Your assignment
Every line of the material below in which "computer" shows up is to be located and copied.

Material for this exercise
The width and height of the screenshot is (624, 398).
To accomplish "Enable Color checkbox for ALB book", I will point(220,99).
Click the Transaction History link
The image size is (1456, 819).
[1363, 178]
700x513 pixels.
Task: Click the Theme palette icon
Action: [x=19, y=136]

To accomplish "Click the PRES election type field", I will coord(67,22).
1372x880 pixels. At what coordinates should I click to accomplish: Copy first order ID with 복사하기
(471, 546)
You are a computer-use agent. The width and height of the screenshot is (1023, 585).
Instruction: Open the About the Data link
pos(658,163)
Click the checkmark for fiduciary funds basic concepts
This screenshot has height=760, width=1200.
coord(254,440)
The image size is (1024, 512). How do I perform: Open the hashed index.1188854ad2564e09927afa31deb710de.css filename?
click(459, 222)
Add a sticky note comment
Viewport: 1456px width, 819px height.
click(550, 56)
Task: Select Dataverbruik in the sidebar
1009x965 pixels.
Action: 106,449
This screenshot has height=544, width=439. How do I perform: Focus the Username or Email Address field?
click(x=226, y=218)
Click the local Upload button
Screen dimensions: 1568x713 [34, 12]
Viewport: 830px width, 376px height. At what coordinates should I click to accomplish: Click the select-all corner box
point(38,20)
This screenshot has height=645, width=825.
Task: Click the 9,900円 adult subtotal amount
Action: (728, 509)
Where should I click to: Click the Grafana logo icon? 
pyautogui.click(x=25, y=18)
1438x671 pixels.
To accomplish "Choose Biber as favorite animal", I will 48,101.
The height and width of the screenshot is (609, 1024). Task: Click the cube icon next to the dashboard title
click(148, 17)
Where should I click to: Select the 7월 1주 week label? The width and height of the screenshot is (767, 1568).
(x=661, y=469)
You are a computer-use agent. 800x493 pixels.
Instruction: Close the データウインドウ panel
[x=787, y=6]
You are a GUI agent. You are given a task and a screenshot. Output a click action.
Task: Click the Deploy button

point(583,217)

Result of the exercise
You are a computer-use agent. The width and height of the screenshot is (1023, 585).
You are a computer-use agent. 800x493 pixels.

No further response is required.